With an AI project, you know your objectives and what you are trying to do, but you are open to finding new ways to get there, Eggers said.

AI isn’t easy

A third issue plaguing AI is that companies don’t have the skills on staff to evaluate, build and deploy it, according to Gartner. Over 50% of respondents to Gartner’s 2017 AI development strategies survey said the lack of necessary staff skills was the top challenge to AI adoption. That statistic appears to coincide with the data scientist supply and demand problem.

Companies surveyed said they are seeking artificial intelligence products that can improve decision-making and process automation, and most prefer to buy one of the many packaged AI tools rather than build one themselves. Which brings IT buyers back to the first problem of AI washing; it’s difficult to know which artificial intelligence products truly deliver AI capabilities, and which ones are mislabeled.

After determining a prepackaged AI tool provides enough differentiation to be worth the investment, IT buyers must be clear on what is required to manage it, Hare said; what human services are needed to change code and maintain models over the long term? Is it hosted in a cloud service and managed by the vendor, or does the company need knowledgeable staff to keep it running?
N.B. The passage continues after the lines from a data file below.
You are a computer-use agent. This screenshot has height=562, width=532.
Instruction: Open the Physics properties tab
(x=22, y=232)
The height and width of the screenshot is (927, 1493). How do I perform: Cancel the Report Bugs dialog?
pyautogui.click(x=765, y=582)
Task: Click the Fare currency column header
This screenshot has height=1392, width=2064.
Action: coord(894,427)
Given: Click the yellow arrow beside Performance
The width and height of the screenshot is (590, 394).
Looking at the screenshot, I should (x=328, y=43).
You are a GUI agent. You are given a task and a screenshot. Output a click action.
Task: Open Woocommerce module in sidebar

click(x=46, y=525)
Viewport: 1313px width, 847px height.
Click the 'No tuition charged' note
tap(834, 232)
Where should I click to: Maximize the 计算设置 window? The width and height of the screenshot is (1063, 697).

“It’s one thing to get it deployed, but who steps in to tweak and train models over time?” he said. “[IBM] Watson, for example, requires a lot of work to stand up and you need to focus the model to solve a specific problem and feed it a lot of data to solve that problem.”

Companies must also understand the data and compute requirements to run the AI tool, he added; GPUs may be required and that could add significant costs to the project. And cutting-edge AI systems require lots and lots of data. Storing that data also adds to the project cost.